O Ministério Público Eleitoral, por meio da Procuradoria Regional Eleitoral no Espírito Santo, obteve cinco decisões que proíbem candidatos fichas-sujas de receberam repasse de recursos oriundos do Fundo Partidário e do Fundo Especial de Financiamento de Campanha. Caso os recursos já tenham sido disponibilizados, o montante deverá ser devolvido.

Além disso, os candidatos a deputado estadual Cláudio Sérgio de Souza Silva, Eli Gomes Ramos, Gilberto Matias de Souza, Paulo César Damm e Wasinghton Luis Martins ficam proibidos de utilizar o horário eleitoral gratuito.

A decisão foi obtida depois que o MP Eleitoral ingressou com ação de impugnação de registro de candidatura contra os candidatos que possuem condenação transitada em julgado.
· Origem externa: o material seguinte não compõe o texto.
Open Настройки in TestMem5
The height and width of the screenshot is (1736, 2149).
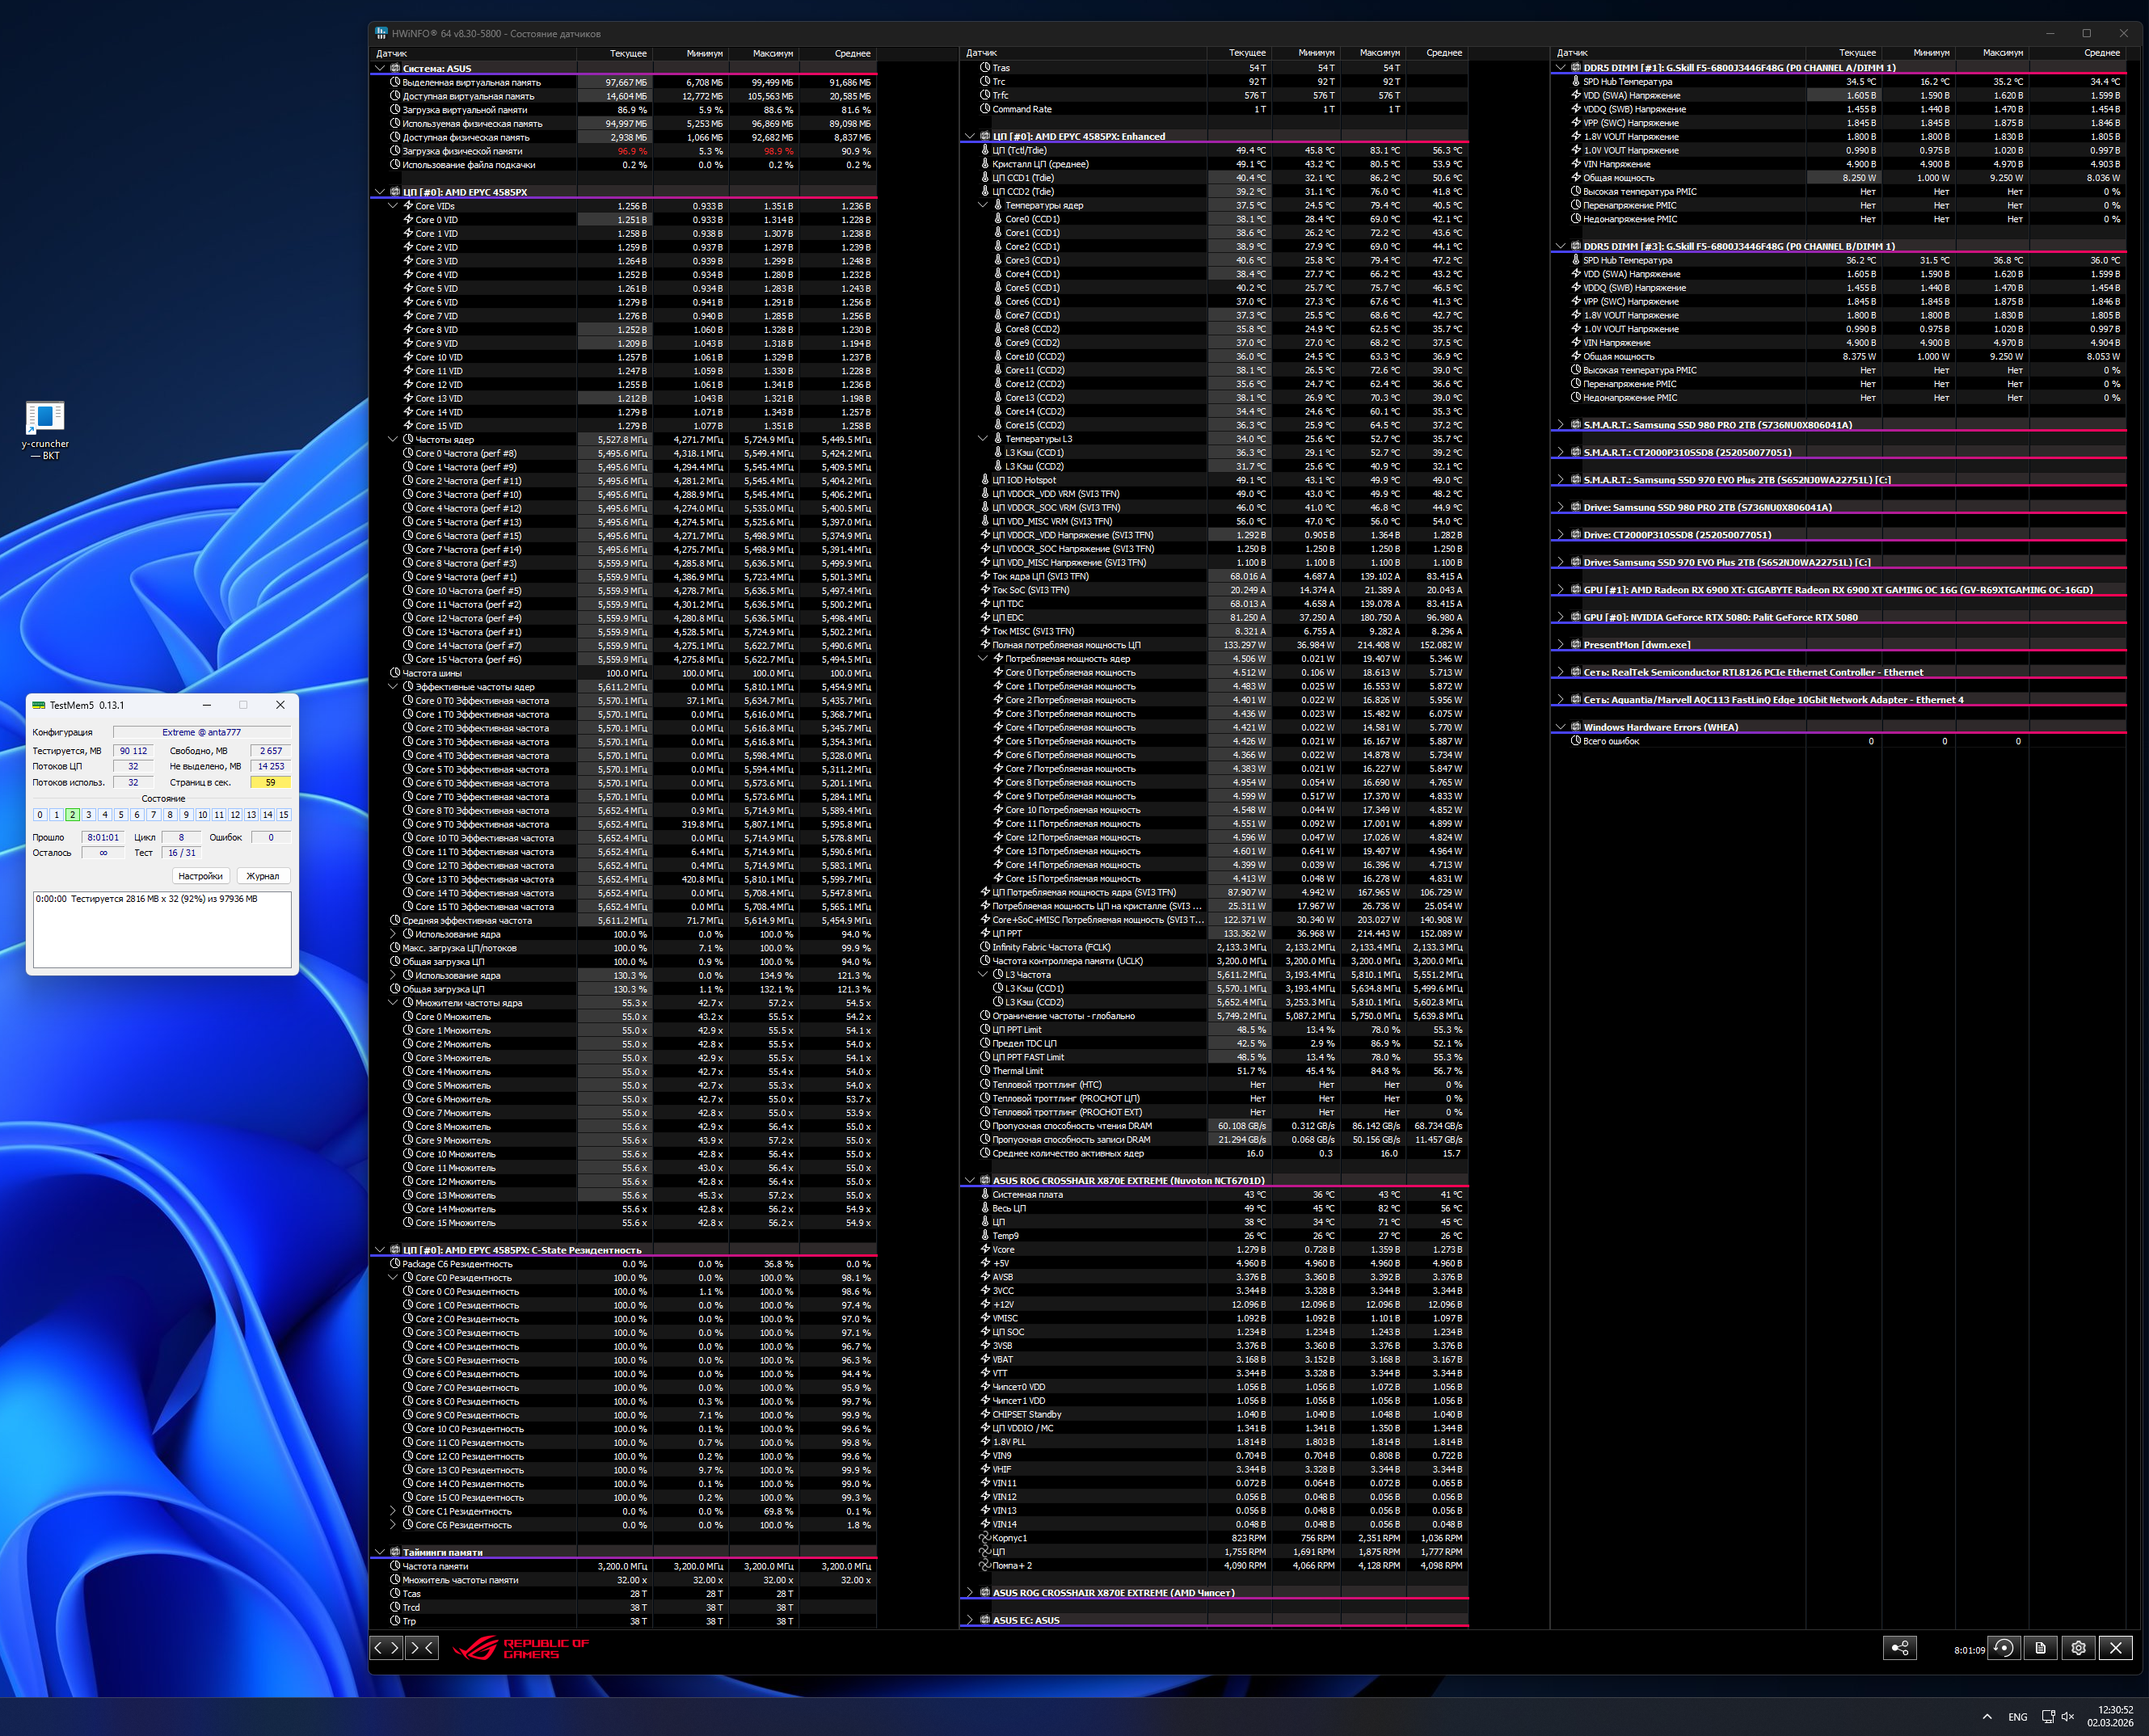200,876
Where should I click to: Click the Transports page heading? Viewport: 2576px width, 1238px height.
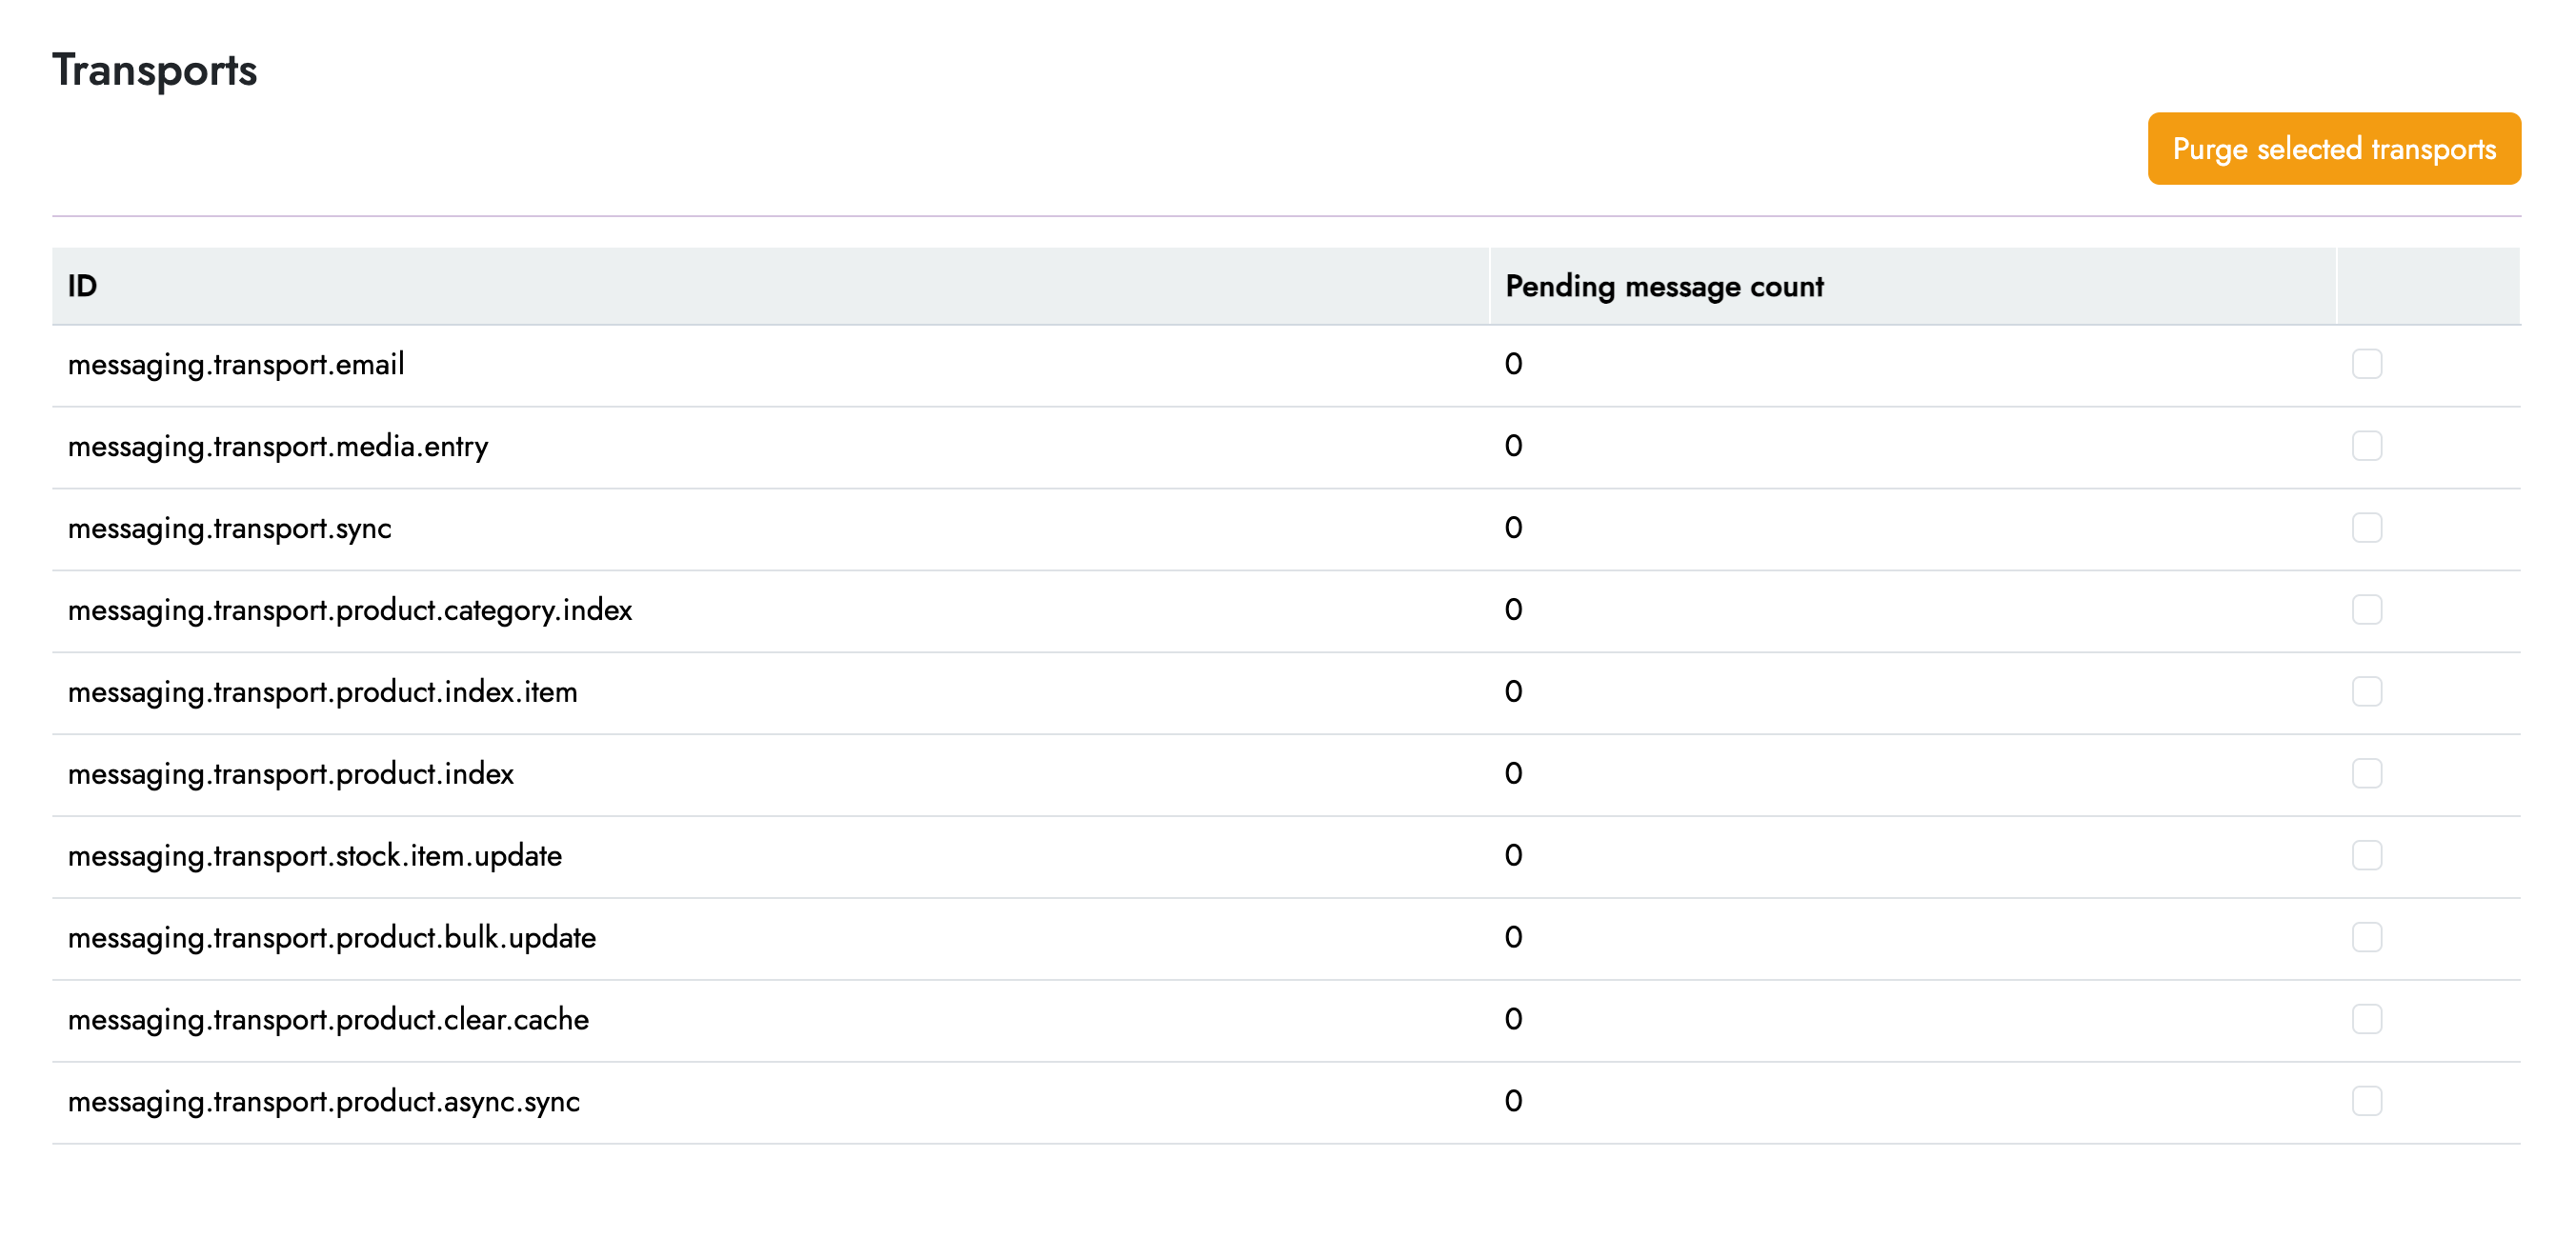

O artigo 1º, inciso I, alínea “e”, item 2, da Lei Complementar 64/90 dispõe que são inelegíveis para qualquer cargo: os que forem condenados, em decisão transitada em julgado ou proferida por órgão judicial colegiado, desde a condenação até o transcurso do prazo de oito anos após o cumprimento da pena pelos crimes (Redação dada pela Lei Complementar 135, de 2010 – Lei da Ficha Limpa): contra a economia popular, a fé pública, a administração pública e o patrimônio público.

Registro indeferido - No caso dos candidatos Cláudio Sérgio de Souza Silva, Paulo César Damm e Wasinghton Luis Martins, o Tribunal Regional Eleitoral no Espírito Santo (TRE/ES) também já indeferiu os seus pedidos de registro de candidatura. O julgamento da impugnação às candidaturas de Eli Gomes Ramos e Gilberto Matias de Souza ainda está pendente, tendo as restrições ao uso dos recursos públicos sido deferidas liminarmente.